I know it sounds too easy. Maybe even a little witchy woo. But here's the truth: rituals like this aren’t just nice. It’s necessary for your nervous system.
Join me this week as I explore why so many of us have lost touch with ritual, share examples of practical rituals that create profound shifts, and explain how reclaiming it might be one of the most practical, revolutionary, and feminist things you can do in your healing journey.
My new book, End Emotional Outsourcing: How to Overcome Your Codependent, Perfectionist, and People-Pleasing Habits is here! This book is your practical, science-backed, loving guide to finally stop handing your emotional life over to other people and stop taking theirs on for them. Order yours today by clicking here!

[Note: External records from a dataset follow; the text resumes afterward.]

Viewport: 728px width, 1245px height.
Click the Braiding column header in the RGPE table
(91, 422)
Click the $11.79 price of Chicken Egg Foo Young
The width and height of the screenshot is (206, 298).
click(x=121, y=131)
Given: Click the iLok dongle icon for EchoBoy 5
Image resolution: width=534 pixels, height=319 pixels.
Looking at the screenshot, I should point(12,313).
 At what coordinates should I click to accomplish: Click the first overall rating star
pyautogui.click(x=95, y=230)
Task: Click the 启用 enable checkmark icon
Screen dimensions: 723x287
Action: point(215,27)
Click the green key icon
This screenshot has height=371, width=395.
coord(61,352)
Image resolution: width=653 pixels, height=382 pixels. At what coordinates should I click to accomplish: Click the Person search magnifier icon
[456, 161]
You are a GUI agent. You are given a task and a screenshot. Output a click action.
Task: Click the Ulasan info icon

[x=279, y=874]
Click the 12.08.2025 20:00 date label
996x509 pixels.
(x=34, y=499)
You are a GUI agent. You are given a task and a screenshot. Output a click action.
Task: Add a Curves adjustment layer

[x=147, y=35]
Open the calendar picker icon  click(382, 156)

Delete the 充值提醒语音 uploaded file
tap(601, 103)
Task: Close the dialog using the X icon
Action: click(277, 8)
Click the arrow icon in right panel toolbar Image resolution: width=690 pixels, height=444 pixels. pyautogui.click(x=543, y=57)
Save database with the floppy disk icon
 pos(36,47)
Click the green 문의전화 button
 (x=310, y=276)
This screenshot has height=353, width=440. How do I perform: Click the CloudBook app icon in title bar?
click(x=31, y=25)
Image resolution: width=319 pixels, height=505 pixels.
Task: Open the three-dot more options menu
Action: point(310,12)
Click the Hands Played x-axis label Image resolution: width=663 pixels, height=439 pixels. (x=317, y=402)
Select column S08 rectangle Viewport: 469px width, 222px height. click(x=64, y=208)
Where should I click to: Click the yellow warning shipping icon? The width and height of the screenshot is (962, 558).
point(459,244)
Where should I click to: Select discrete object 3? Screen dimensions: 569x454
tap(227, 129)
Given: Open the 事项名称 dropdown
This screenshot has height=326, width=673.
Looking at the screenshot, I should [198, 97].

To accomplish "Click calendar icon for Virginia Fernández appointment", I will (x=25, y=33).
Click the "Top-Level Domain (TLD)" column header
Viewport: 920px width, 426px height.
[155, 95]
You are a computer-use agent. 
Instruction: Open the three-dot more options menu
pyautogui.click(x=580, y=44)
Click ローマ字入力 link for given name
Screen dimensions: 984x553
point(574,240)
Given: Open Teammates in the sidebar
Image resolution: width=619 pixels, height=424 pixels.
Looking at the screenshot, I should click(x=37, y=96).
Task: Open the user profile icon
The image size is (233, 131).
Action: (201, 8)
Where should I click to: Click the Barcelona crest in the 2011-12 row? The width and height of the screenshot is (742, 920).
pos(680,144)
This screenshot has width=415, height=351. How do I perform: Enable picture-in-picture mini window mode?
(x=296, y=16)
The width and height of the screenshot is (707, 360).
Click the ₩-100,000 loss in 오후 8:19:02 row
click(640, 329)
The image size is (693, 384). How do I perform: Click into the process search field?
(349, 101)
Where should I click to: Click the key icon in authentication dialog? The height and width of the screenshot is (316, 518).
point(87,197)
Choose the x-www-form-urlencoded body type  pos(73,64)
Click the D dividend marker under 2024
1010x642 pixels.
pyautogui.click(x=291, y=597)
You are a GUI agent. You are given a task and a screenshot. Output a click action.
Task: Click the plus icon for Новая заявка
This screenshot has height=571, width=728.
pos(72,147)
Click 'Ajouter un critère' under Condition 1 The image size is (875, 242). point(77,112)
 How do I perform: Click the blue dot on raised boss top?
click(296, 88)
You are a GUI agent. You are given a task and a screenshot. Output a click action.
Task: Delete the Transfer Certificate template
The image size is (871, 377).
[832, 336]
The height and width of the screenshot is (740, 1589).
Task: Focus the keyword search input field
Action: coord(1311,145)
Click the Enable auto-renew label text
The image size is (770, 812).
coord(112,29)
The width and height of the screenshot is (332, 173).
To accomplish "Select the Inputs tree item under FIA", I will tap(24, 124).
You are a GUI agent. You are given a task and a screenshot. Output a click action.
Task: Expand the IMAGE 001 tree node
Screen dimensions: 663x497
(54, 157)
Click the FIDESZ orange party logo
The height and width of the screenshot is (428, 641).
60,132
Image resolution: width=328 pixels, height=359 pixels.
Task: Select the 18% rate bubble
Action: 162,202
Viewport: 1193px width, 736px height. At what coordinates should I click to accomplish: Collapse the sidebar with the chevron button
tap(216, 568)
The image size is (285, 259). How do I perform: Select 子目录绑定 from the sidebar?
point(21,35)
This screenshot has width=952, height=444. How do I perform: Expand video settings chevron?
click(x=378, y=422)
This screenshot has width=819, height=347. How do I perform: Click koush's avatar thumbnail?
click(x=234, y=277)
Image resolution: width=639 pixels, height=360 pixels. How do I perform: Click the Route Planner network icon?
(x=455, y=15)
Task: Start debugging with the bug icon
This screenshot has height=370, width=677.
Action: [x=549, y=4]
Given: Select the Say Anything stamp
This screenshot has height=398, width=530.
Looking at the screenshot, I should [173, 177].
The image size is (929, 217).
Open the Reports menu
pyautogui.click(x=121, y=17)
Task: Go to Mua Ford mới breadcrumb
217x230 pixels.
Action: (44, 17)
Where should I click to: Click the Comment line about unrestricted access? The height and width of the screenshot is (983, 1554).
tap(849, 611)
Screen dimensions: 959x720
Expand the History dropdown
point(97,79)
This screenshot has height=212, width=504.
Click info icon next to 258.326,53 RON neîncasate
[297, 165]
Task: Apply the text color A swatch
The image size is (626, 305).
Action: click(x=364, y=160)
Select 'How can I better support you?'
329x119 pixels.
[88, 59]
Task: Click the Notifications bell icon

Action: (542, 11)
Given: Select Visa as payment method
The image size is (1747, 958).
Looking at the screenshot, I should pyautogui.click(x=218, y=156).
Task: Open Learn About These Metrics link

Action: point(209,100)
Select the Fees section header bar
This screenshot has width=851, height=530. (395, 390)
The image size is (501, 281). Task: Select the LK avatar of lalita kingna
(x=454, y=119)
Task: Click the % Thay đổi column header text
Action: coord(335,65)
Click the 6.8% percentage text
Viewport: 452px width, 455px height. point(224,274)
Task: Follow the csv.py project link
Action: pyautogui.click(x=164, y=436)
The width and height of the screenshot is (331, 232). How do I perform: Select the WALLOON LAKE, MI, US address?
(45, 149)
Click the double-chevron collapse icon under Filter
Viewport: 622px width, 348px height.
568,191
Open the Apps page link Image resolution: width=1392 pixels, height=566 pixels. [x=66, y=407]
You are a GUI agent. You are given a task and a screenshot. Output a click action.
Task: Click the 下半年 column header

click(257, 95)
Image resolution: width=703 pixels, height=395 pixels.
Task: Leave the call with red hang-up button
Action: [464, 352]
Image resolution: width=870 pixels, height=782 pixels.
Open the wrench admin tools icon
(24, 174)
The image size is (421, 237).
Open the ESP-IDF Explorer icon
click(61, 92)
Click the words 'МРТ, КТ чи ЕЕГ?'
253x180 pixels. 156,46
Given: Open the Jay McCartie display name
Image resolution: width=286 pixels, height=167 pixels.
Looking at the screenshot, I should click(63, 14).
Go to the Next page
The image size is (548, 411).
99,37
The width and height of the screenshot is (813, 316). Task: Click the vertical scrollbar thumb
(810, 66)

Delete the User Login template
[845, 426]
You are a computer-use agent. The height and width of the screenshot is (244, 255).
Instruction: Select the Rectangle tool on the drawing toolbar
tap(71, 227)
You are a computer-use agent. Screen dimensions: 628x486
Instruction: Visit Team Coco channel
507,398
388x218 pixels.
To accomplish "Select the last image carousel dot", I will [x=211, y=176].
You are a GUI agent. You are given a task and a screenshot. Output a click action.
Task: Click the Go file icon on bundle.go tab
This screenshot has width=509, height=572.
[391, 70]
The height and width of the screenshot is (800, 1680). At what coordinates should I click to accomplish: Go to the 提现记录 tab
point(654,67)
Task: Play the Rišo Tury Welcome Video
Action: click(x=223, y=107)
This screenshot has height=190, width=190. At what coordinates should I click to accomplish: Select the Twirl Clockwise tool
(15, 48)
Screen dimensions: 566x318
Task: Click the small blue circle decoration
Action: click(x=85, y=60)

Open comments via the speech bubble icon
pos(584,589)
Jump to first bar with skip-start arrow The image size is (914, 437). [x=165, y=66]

Key Takeaways & Timestamps:
[00:00] – What Ritual Really Is
Why ritual is not woo or performative, but a grounded practice of meaning-making and self-connection.
[02:47] – Why We Lost Ritual
How patriarchy, colonialism, and capitalism dismantled communal and feminine ritual practices.
[06:18] – Ritual and Emotional Outsourcing
How ritual pulls your energy back inward when you are used to scanning, fixing, and caretaking others.
[09:14] – Ritual as Energetic Boundary
Why ritual strengthens self-authority and creates a clear sense of where you end and others begin.
[12:02] – Ritual and Nervous System Regulation
How predictability, sensory input, and repetition help shift the body into ventral vagal safety.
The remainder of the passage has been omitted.